EXTRACTED DATA START

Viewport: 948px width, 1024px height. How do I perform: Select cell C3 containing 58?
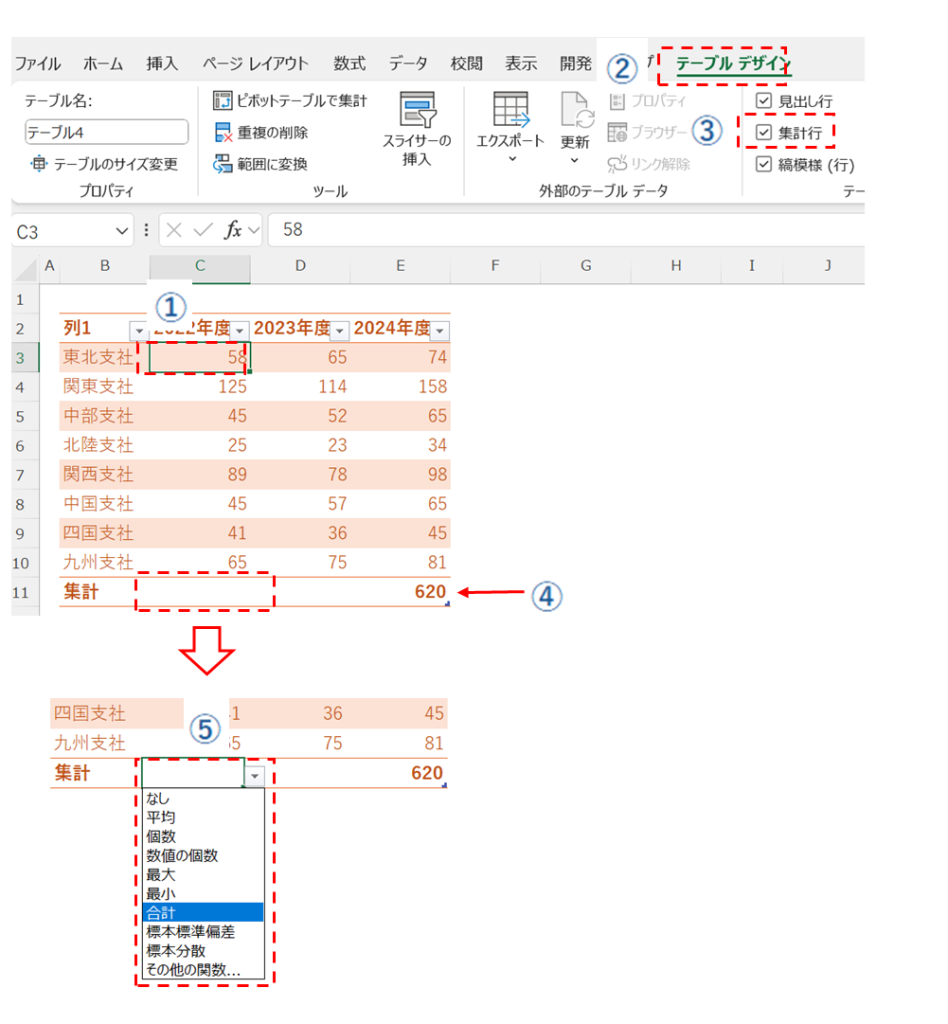point(199,357)
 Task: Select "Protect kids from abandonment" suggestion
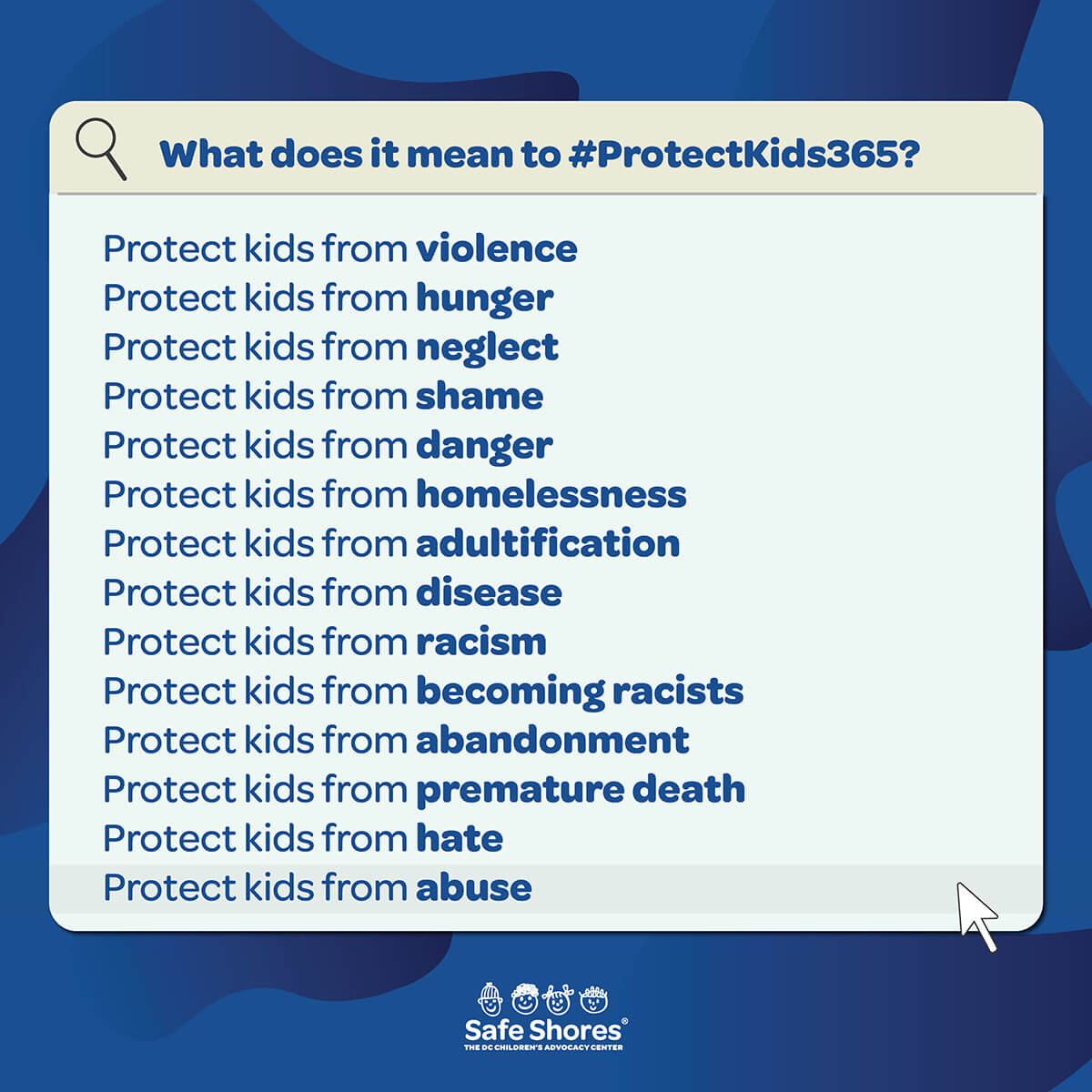point(396,740)
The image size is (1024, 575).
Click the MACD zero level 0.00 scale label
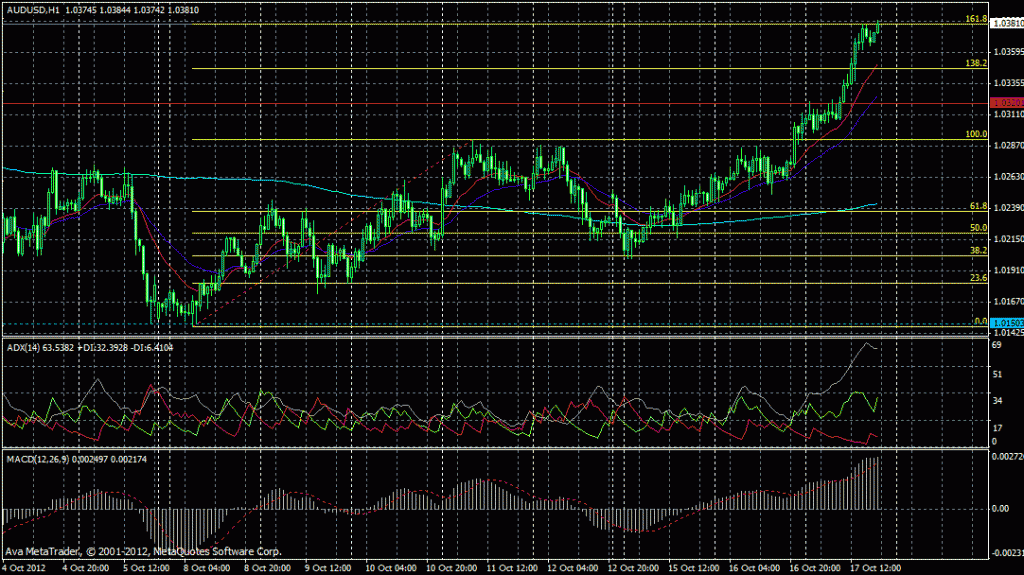point(999,508)
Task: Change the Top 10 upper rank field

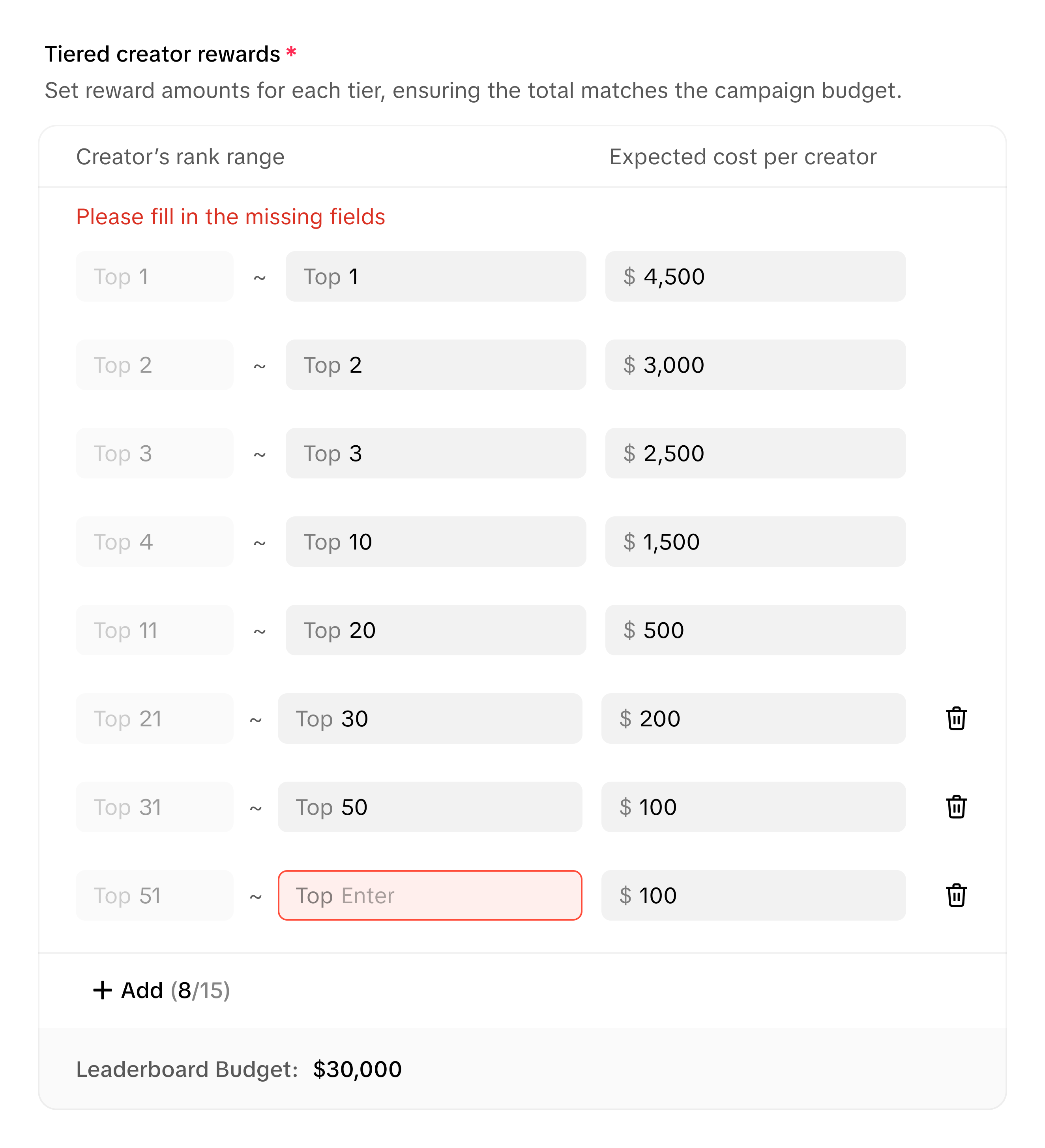Action: (436, 542)
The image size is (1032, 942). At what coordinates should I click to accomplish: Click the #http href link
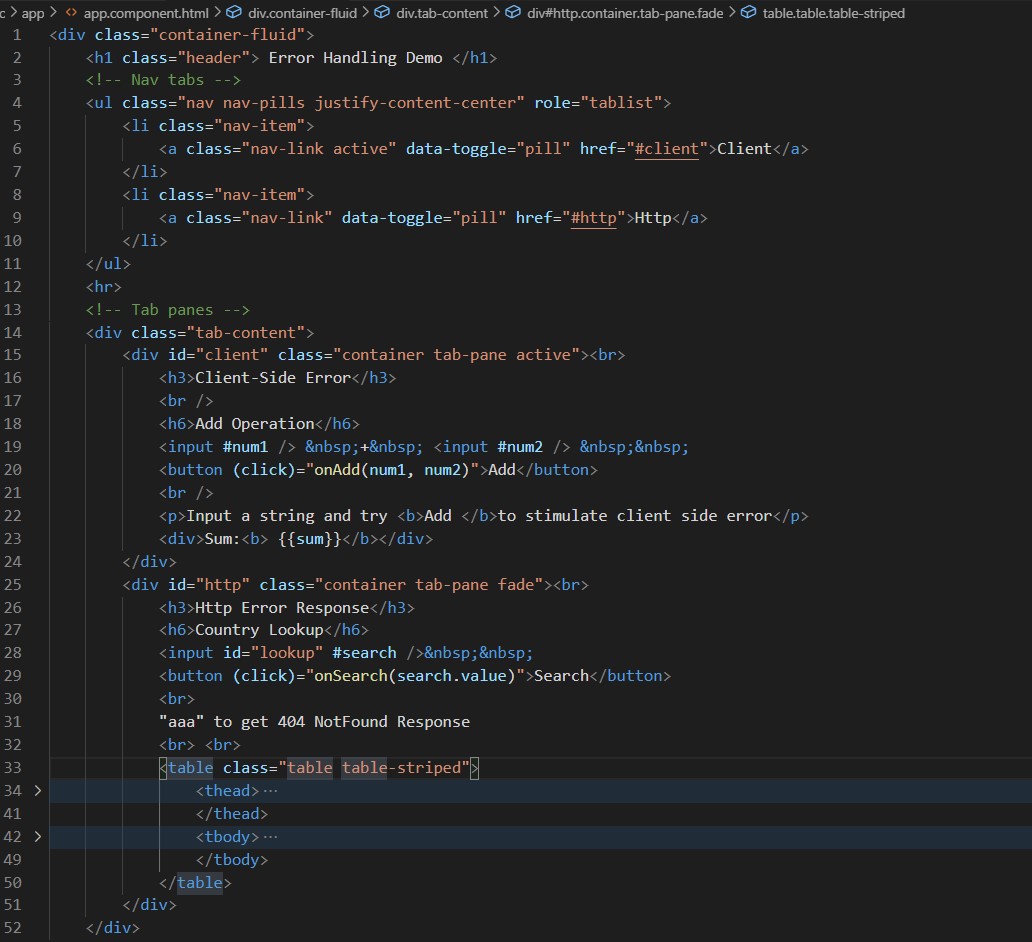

EXTRACTED DATA END

(ASSIGNMENT) The records above are to be restated word for word, excluding all pictures.

(EXERCISE ANSWER)
Viewport: 948px width, 1024px height. How do I perform: Select cell C3 containing 58?
point(199,357)
 Task: Select "Protect kids from abandonment" suggestion
point(396,740)
The image size is (1024, 575).
Click the MACD zero level 0.00 scale label
point(999,508)
Task: Change the Top 10 upper rank field

Action: (436, 542)
The image size is (1032, 942). At what coordinates should I click to accomplish: Click the #http href link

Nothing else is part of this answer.